A full-throated assemblage of directorly misconduct, Snake Eyes is a devious, delightful marriage of form and content that discovers visual subterfuge around every corner. Dancing in similar company with more overtly sense-refracting films from the same era – your Being John Malkovichs and every other 18-year-old film connoisseur’s favorite new discoveries, almost all of them released the year after Snake Eyes – but De Palma’s film is the lone perceptual study that also manifests its analysis primarily through camera movement, from long takes to De Palma’s trademark bifurcated screens. What a thought: a film about seeing things anew that actually demands we, you know, see.
In those other films, though, the “perceive life anew” narrative mechanics are only ever that – narrative mechanics – with the films curiously avoiding their god’s gift to questions of perception: the camera lenses that reflect mental lenses. In contrast, the wonderfully tactile Snake Eyes embodies its theme of differing perspectives with Rashomon-like control of the frame: the perception of the camera, the shots and the camera swerves and the edits, are the film’s theme, De Palma’s formal lenses for analyzing the incompleteness of any one lens to glimpse the whole truth around it. More than any film from the years around it, Snake Eyes feels like a eulogy to and a recrimination of the assumption that a camera can tell all without constantly reinvestigating and altering itself. Watching Snake Eyes brings new meaning to Armond White’s infamous comment that anyone who dislikes De Palma’s next film Mission to Mars “does not understand movies, let alone like them”.
With a pointedly, deceptively self-refracting story that negates any of the self-important narrative histrionics we associate with these altered-perception films, Snake Eyes is set exclusively in an Atlantic City casino where a boxing match gone awry undergirds Rick Santoro’s (Nicolas Cage) new awakening to deceit at the hands of former comrades. Santoro, a casino detective with a gambling addiction, is initially reticent to accept revelation, but De Palma’s wonderfully investigative, invasive camera constantly reshuffles perspectives around him, shoving them into his face until Santoro, and we, don’t really have a choice but to look at them anew.
Most other films about perspective are films only as circumstance rather than argument, because films make more money than books. In contrast, Snake Eyes, in typical De Palma fashion, enshrines the camera with the weight of proving the medium’s mettle as art and vision of life, and the shocking mistreatment of the film at the hands of critics and audiences 20 years ago only proves that they judge, not unlike Santoro initially, without really looking. They welcome new perception at the macro-level, in turning a film into a laundry list of events about perception, but the idea of actually subsuming oneself into the film – into the rhythm of the shots and the information the visuals convey – is comparatively abnormal to them. Unlike many films which are about new perceptions of reality, Snake Eyes is a new perception of reality. Or multivariate perceptions at that, with the constantly shifting camera always renouncing an essential truth.
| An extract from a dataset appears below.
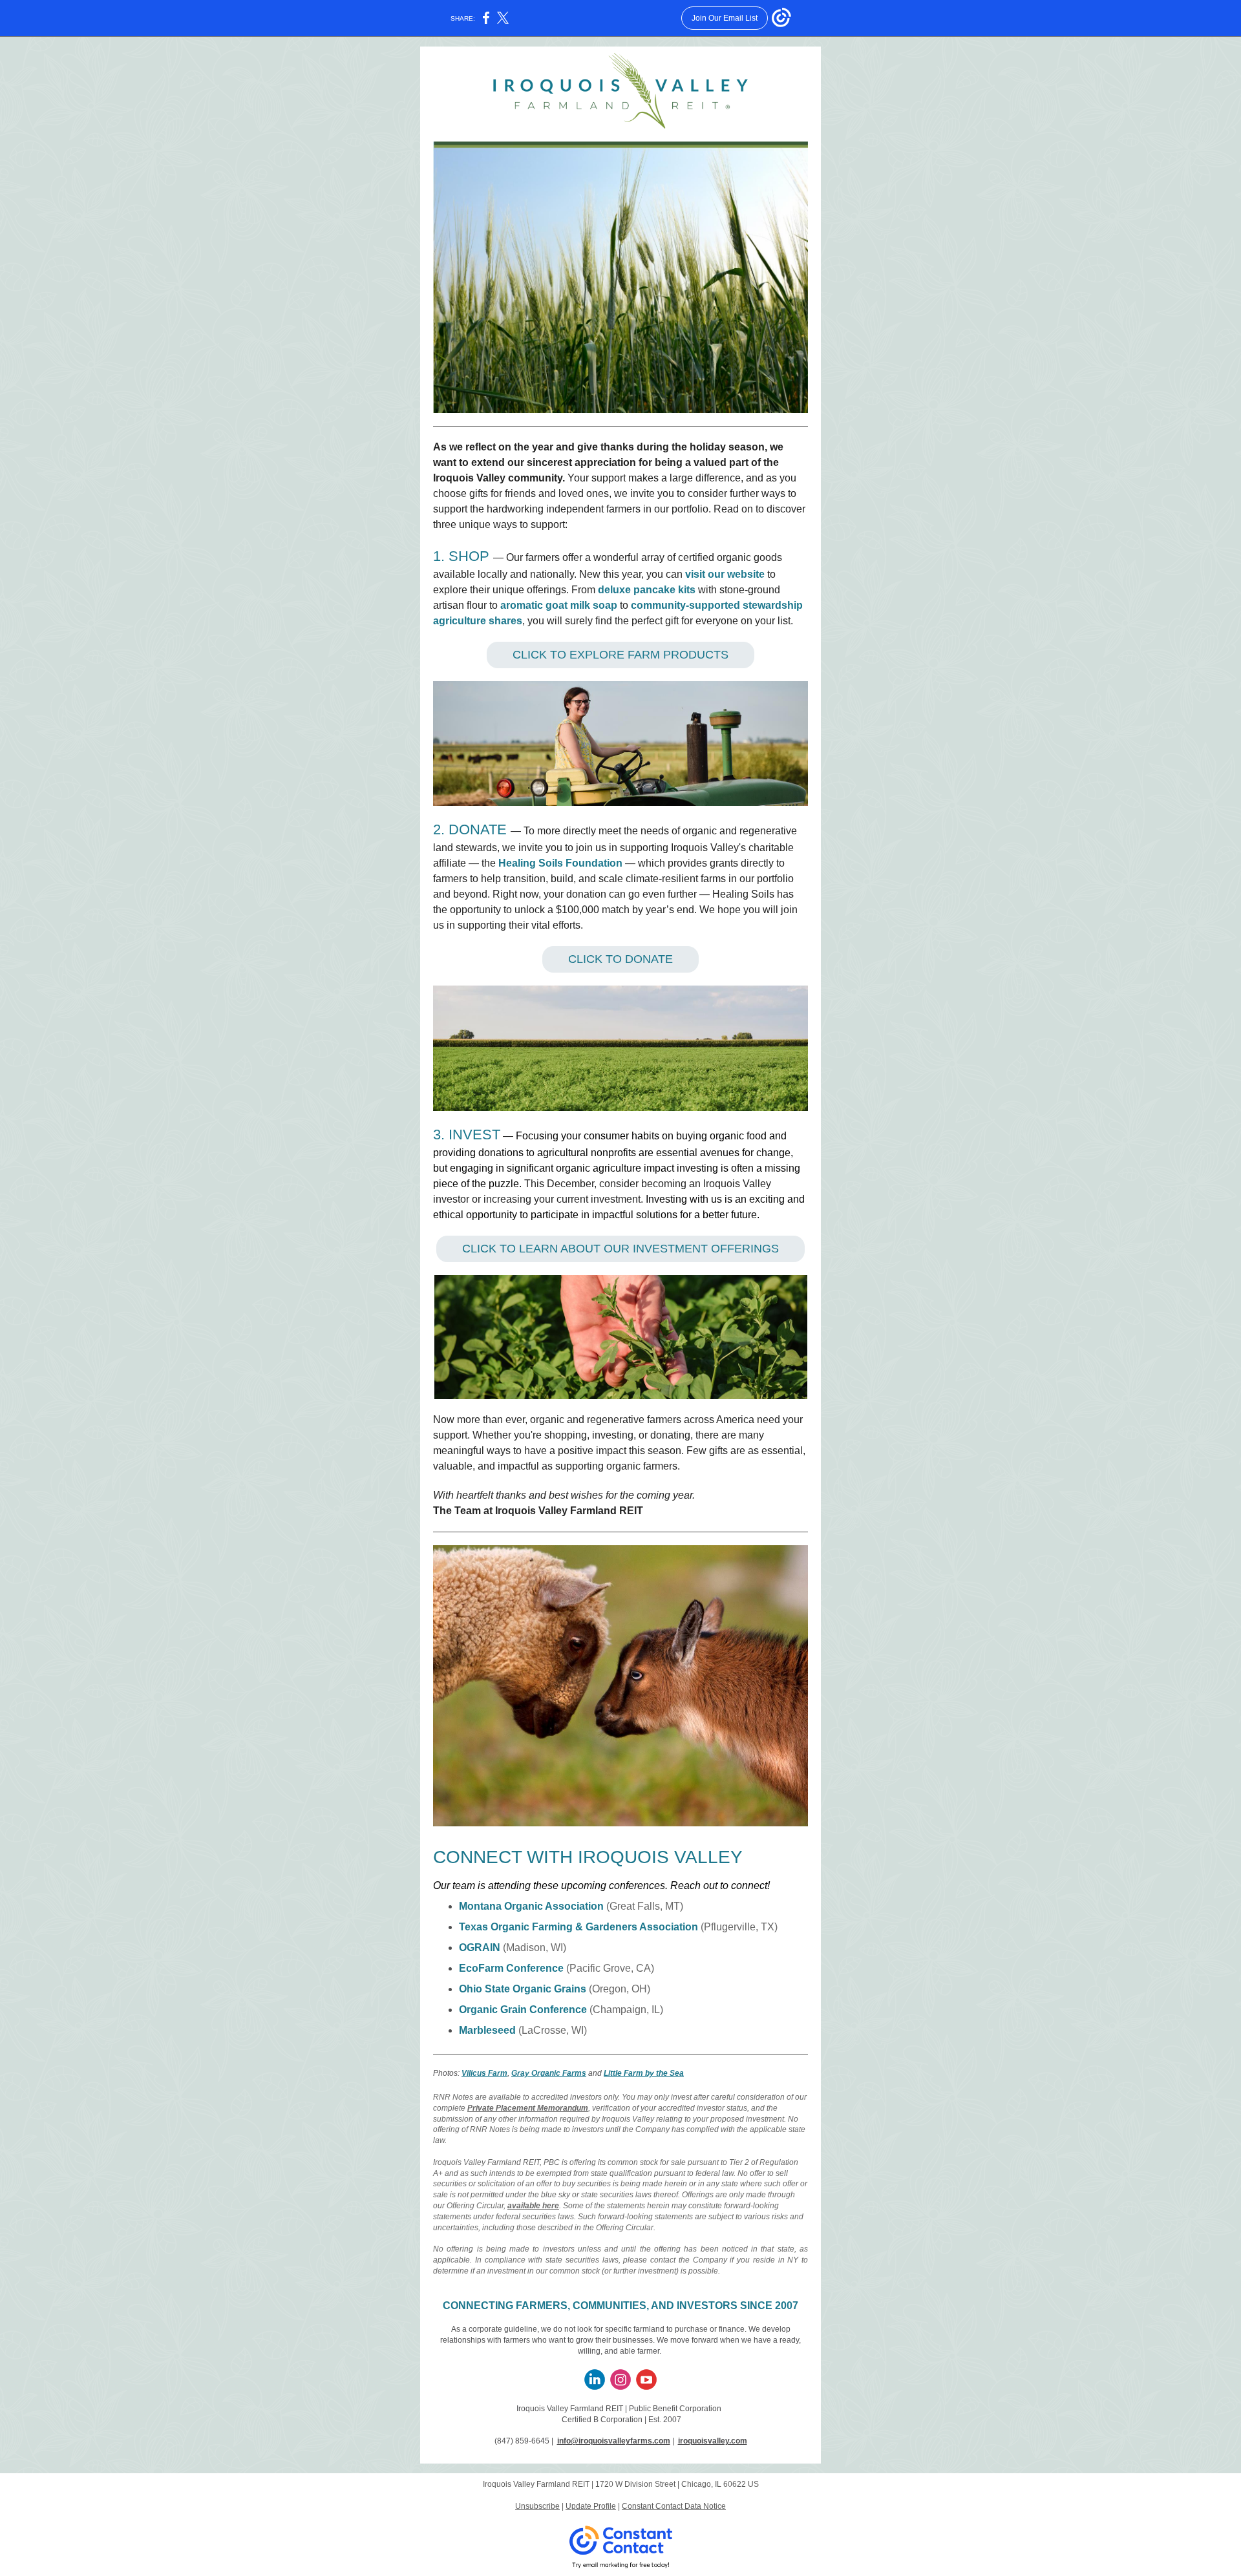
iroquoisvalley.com (712, 2440)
By 1998, Nicolas Cage was fresh off of his first big action tentpoles, working overtime in John Woo’s harried, loopy sturdy-in-identity Face/Off, affording a simulacrum of humanity to Michael Bay’s The Rock, and almost singlehandedly turning Con Air into a work of bemused whimsy, so we know we’re in feral, untested waters here with Cage ready to get back to artistic cinema. The actor’s brazen defiance of good taste in the post-Klaus Kinski way that would a decade later drive Werner Herzog to him in a galvanic meeting of minds is frightfully effective, clawing head-first into De Palma’s exuberant camera tracks and his throat-grabbing shot selections, most of which require a Charon-like guiding light to ferry us down De Palma’s hellish visual River Styx. Cage, all flaring eye brows and ostentatious, libidinous line deliveries, is just about the platonic ideal for this role circa 1998, indulging in the character’s impulsive, semi-psychotic personality rather than running amok all over the film in ways the script or style don’t provide for (as he has been wont to do in his later, one-man-carnival-act days). Snake Eyes, at least, is a visual carnival, so the florid style is appropriate, and Cage’s unhinged line deliveries and full-bodied performance also suggests his discombobulation of his mind at the new world he is finally experiencing.
Snake Eyes isn’t a masterpiece of cinema, but it is a near-masterclass in form and content in harmony, a slinky film that refuses to rely on trivializing high-concept tricks about identity and self. Snake Eyes, in comparison, is a constantly fluxional, constantly frictional film where the camera is conscripted as the theme, where the loquaciousness of the imagery is a both a mirror – asking us to look at ourselves – and a prism – asking us to see things anew. For a film about the unfettering of reality beget by opening oneself up to reality, the adaptability of the camera frame is the perfect tool, a constantly searching question mark never ready to forgive and say enough is enough. New realities aren’t exclaimed but thrust forward as something we must deal with, not something to be proud of for realizing but a necessity for truly living at all.